Hem kuantumda, hem kozmolojide gözlenen bu ahenk; bilimsel verilerin ötesinde, yaratıcı bir kudrete delalet eden bir dile dönüşmüştür. Buna Kur'an, ayet der. Yani bilim, bu ayetleri anlamaya çalışan bir fenne dönüşmelidir.
Tevhid ise, bu bütün verileri tek bir merkeze, tek bir iradeye dayandıran bir akıldır.

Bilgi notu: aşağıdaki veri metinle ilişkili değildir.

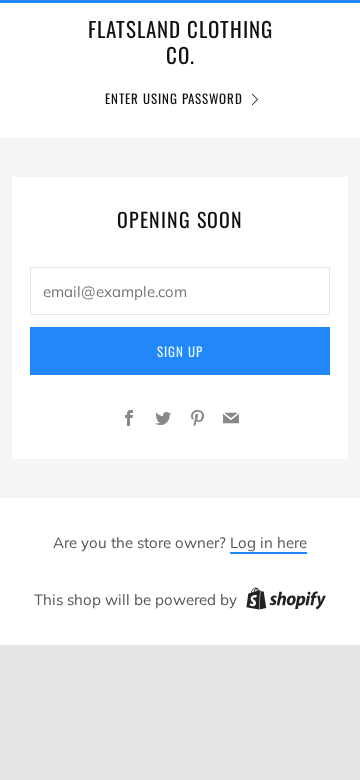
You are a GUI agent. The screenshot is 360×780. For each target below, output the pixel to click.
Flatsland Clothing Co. (180, 42)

"Göklerde ve yerde ne varsa hepsi O'na secde eder." (Ra'd 15)
Sonuç
“Zerreden küreye kadar her şey ayettir. Ayetlerin dili ise Allah’ın vahdaniyetini haykırır.”
Bugün modern bilim, Allah'ın kudret ve hikmet ayetlerini istemeden de olsa teyit etmektedir. Kuantumun belirsizliği de, kozmosun mizanı da bizi bir gerçeğe götürür:
Her şey Allah'ın ilminde, takdirinde ve iradesindedir.
Ve bu, tevhidin en ilmi ve en kevnî ifadesidir.